# Happy birthday MarcoP!



## UncleBenBen (Jan 3, 2016)

Well I'll be, I'll be! It's the B-day of MarcoP!!!

Wishes of countless ounces in the many more to come!


----------



## FrugalRefiner (Jan 3, 2016)

Happy Birthday Marco!

Dave


----------



## Grelko (Jan 3, 2016)

Happy Birthday Marco


----------



## patnor1011 (Jan 3, 2016)

Happy Birthday Marco.


----------



## Barren Realms 007 (Jan 3, 2016)

Happy Birthday


----------



## Anonymous (Jan 4, 2016)

Many Happy Returns Marco


----------



## kurtak (Jan 4, 2016)

Hope you had a Happy Birthday Marco :!: 

Kurt


----------



## MarcoP (Jan 4, 2016)

Thank you very much gentlemen! Yesterday everything went how it was supposed to go. Lunch with family, found sits at the cinema and then went at the restaurant with my partner and friends. Movie was hilarious and fish and wine was great.

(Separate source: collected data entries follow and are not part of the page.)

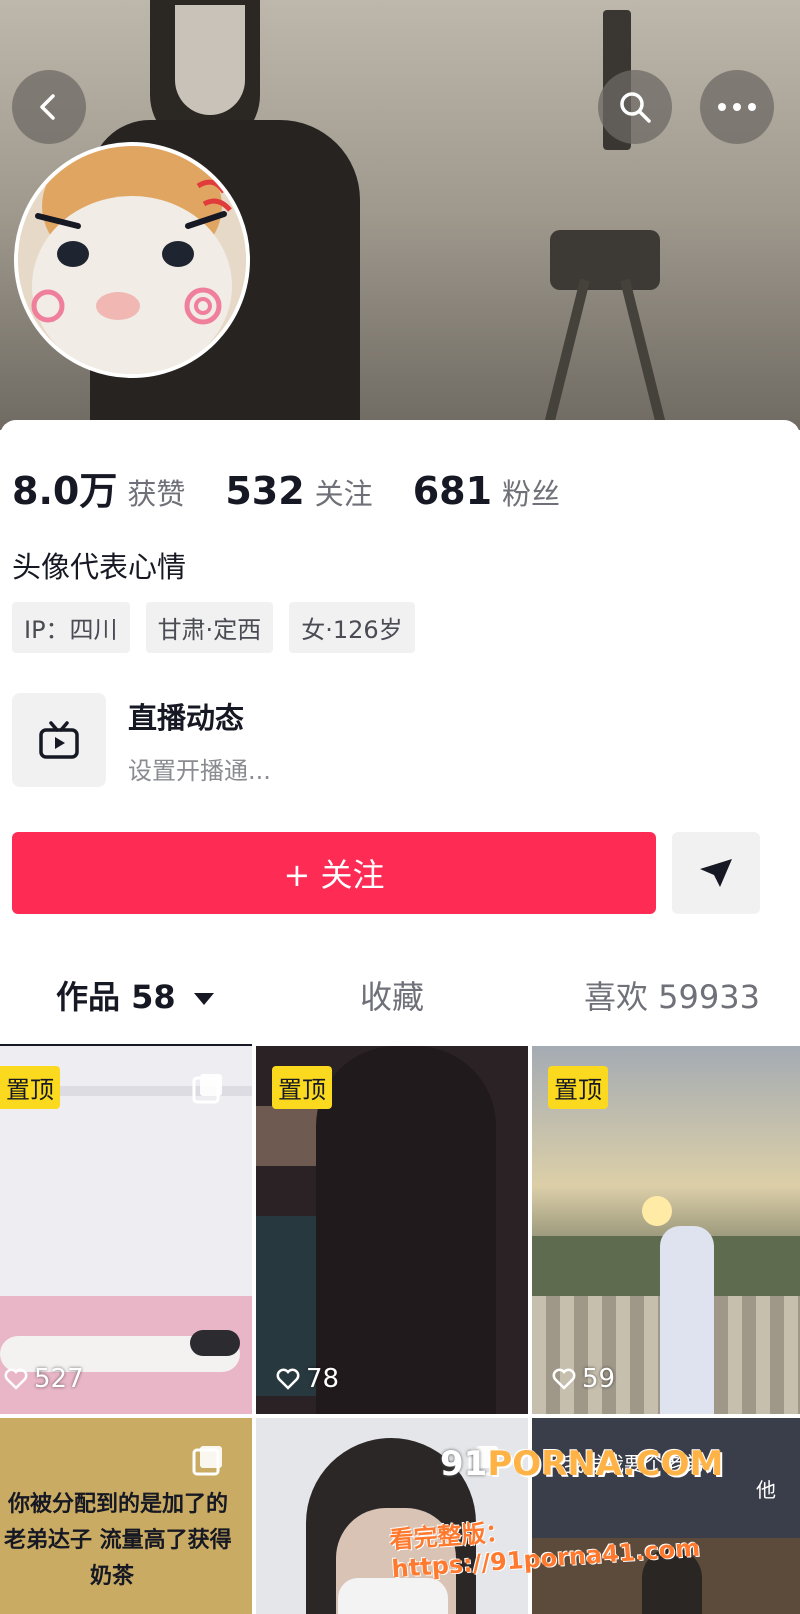 The width and height of the screenshot is (800, 1614). Describe the element at coordinates (264, 491) in the screenshot. I see `following-count: 532` at that location.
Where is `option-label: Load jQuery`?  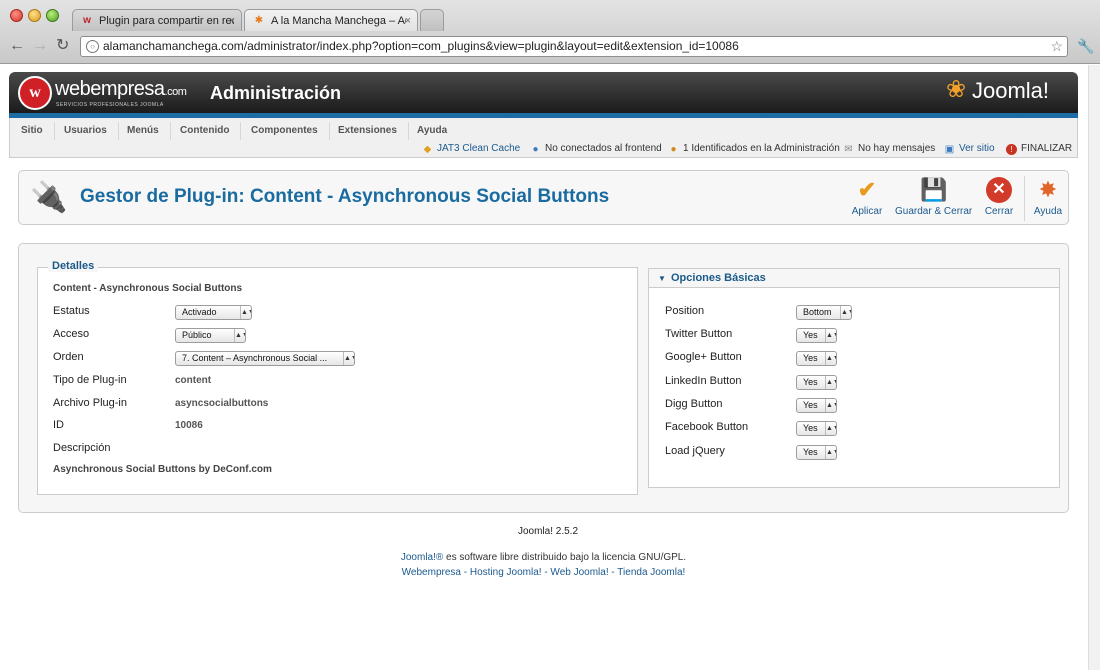 option-label: Load jQuery is located at coordinates (695, 451).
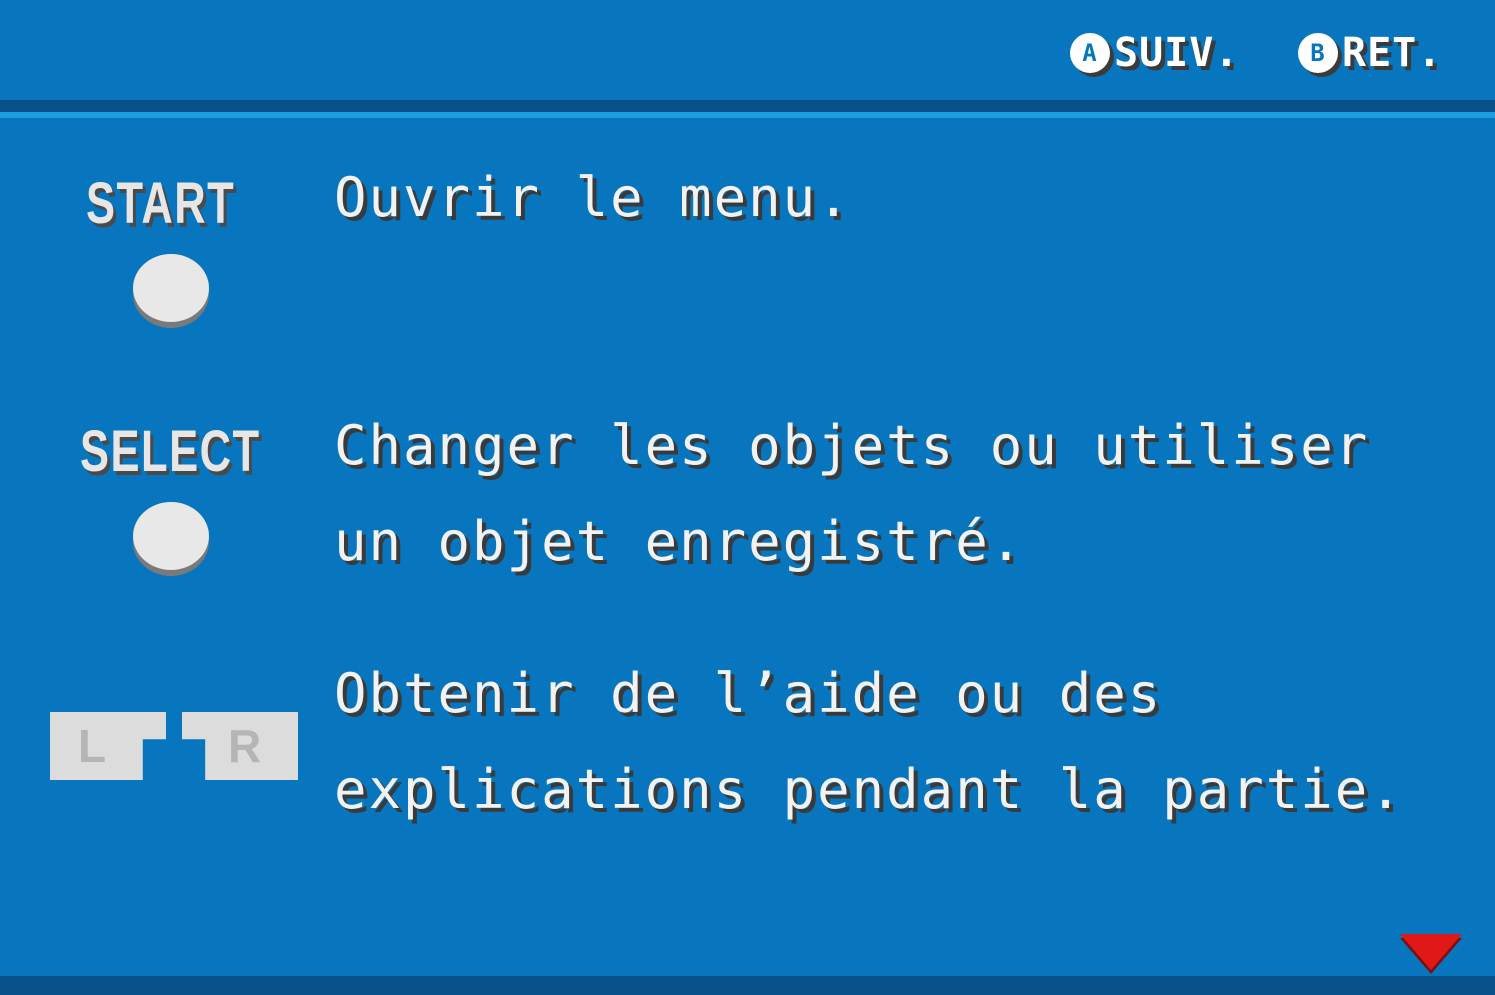 The width and height of the screenshot is (1495, 995). I want to click on l-button-label: L, so click(92, 746).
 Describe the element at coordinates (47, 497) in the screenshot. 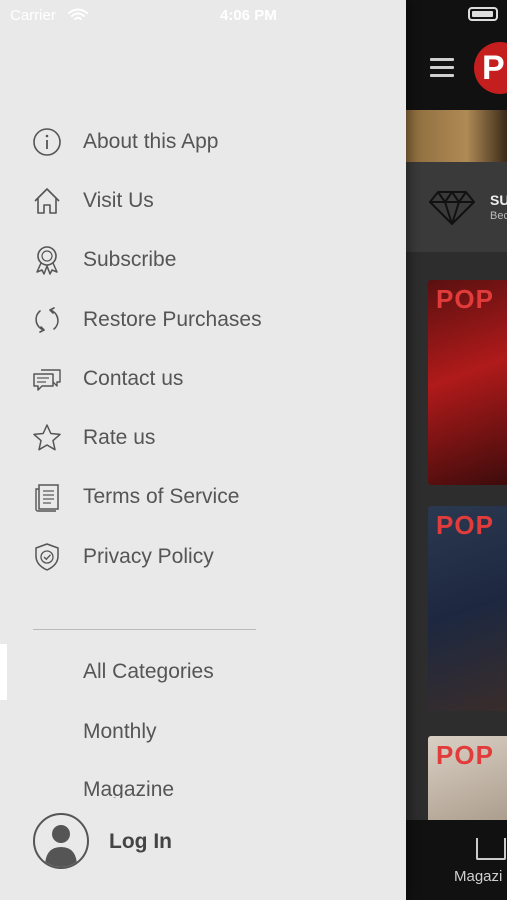

I see `document-icon` at that location.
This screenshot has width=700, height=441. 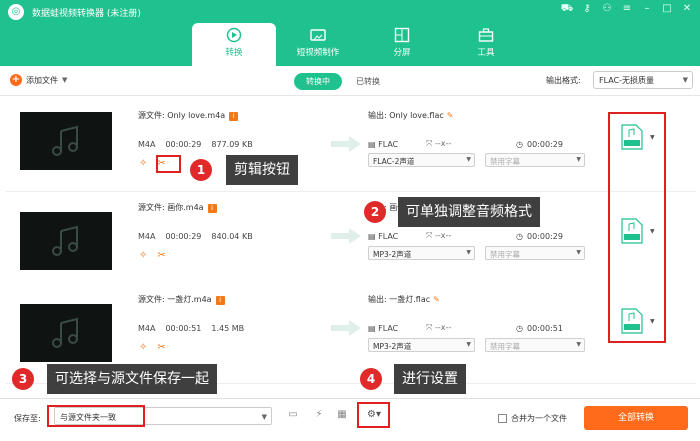 I want to click on maximize-icon: □, so click(x=667, y=10).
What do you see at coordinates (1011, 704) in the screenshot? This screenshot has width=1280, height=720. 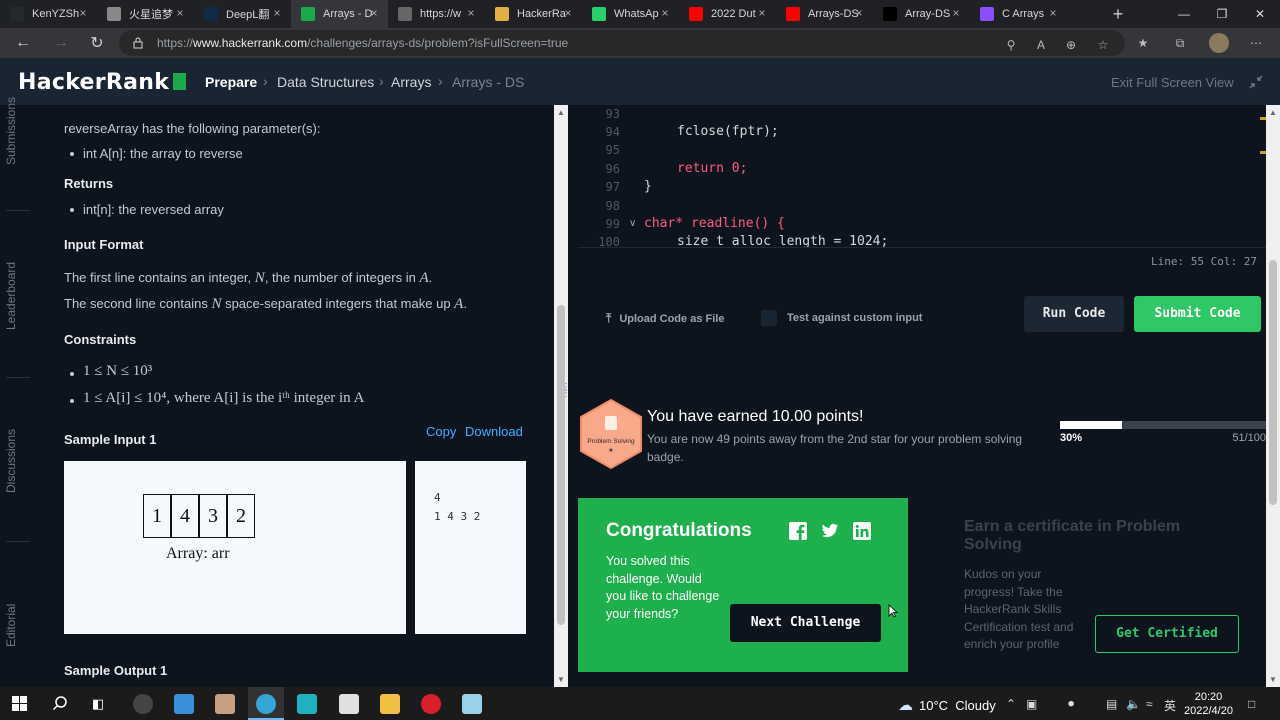 I see `tray-chevron-icon: ⌃` at bounding box center [1011, 704].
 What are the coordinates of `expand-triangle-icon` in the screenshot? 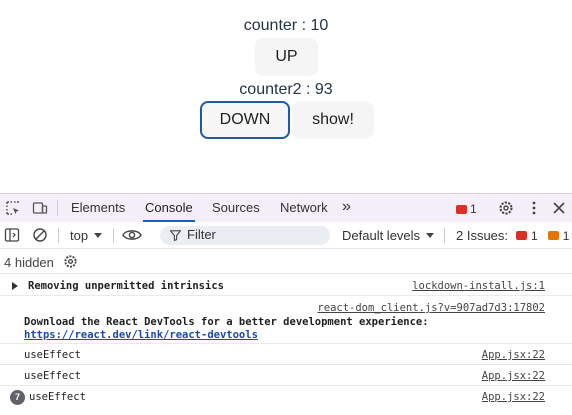 It's located at (15, 286).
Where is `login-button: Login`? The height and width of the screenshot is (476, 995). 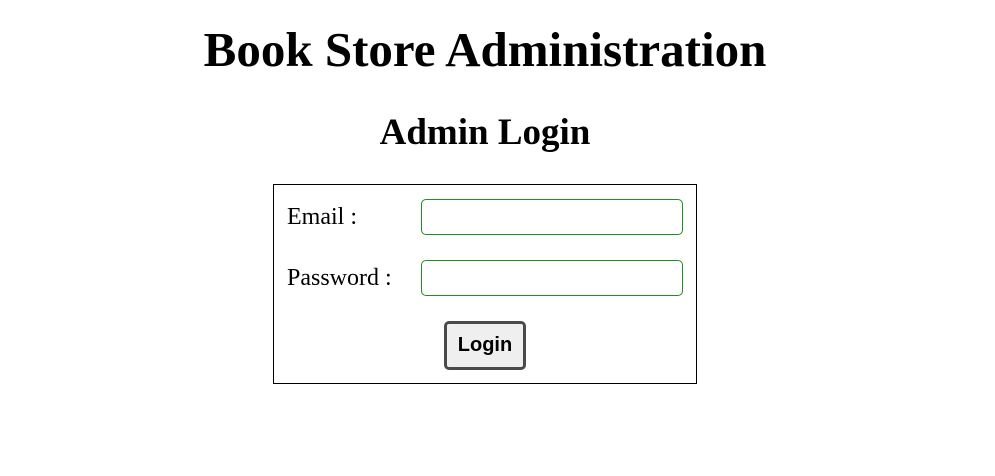
login-button: Login is located at coordinates (485, 346).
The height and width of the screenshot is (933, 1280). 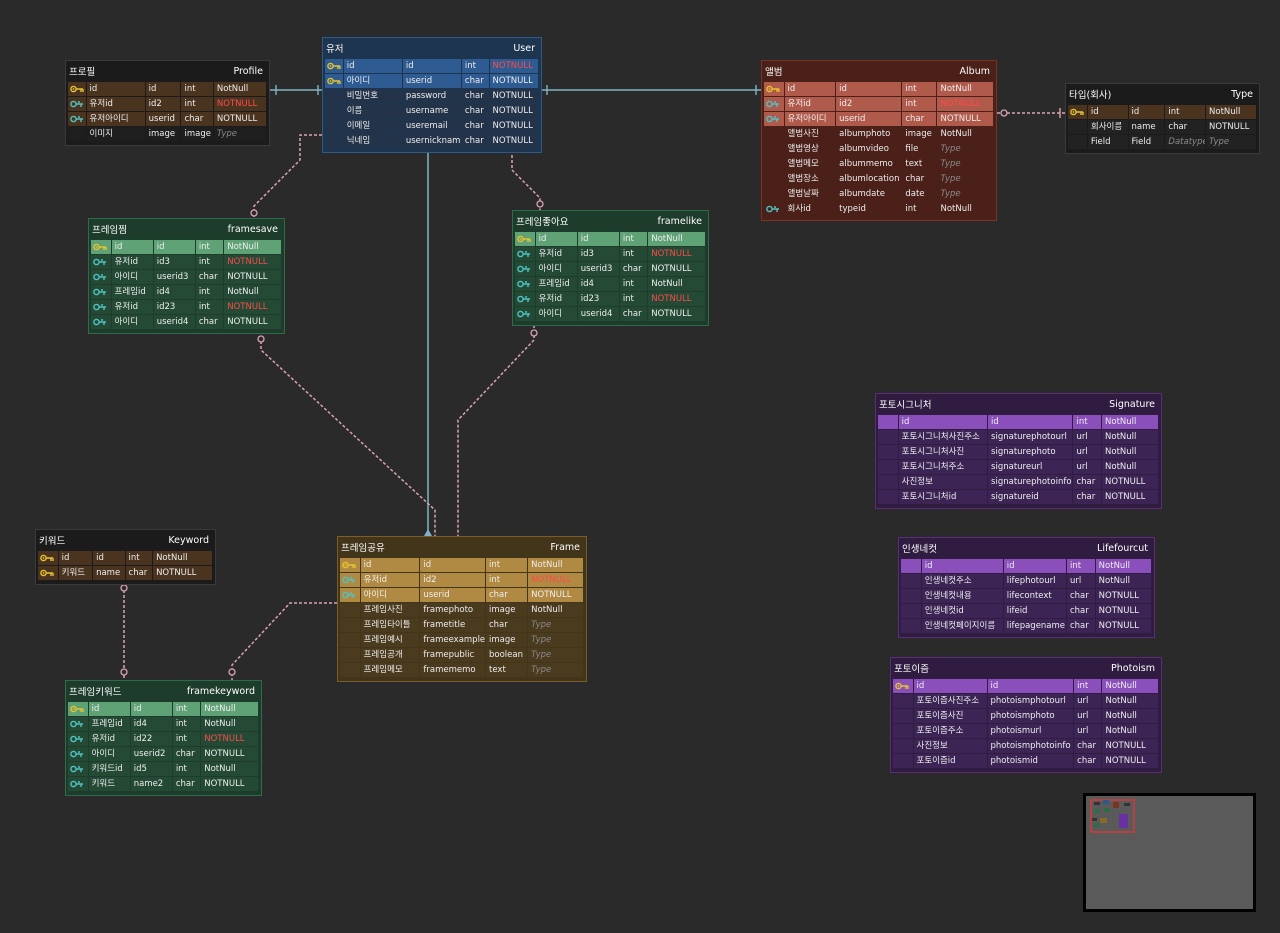 I want to click on cell-field: lifephotourl, so click(x=1034, y=580).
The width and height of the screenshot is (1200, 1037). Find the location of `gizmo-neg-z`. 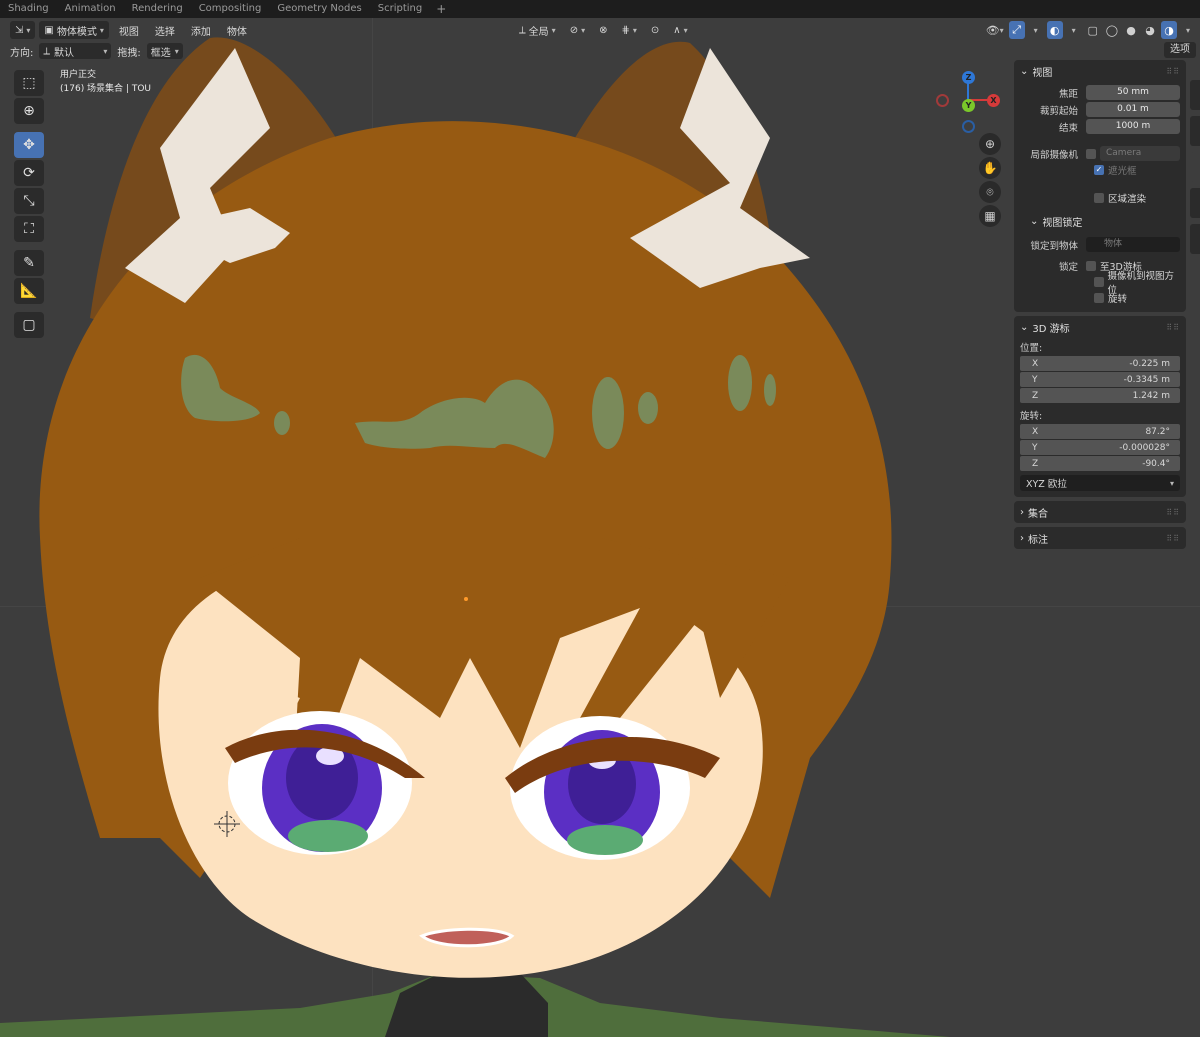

We all had great time indeed.

This year I'll have my returns and I'll share them with you all.

Thank you again
Marco

Edit: spelling


----------



## philddreamer (Jan 4, 2016)

HAPPY BIRTHDAY, MARCO!!! 8) 

Phil


----------



## butcher (Jan 4, 2016)

Happy Birthday to you!
Marco.
Happy Birthday to you!

My typing is much easier on the ears than my singing is.


----------



## artart47 (Jan 4, 2016)

A very happy birthday to you Marco!
Sounds like it already was.
Art.


----------



## MarcoP (Jan 5, 2016)

Yes Art it was already, I probably replied too early not allowing enough time for all time zones.

Butcher, we are in the same boat but it never stopped me to sing karaoke with my children. I'm sure that because they had a really bad example (how not to sing) they have learned the proper way. Today they both sing in school concerts 

The Italian movie we went to watch earned €22 Millions in a week end, so so funny.

Marco


----------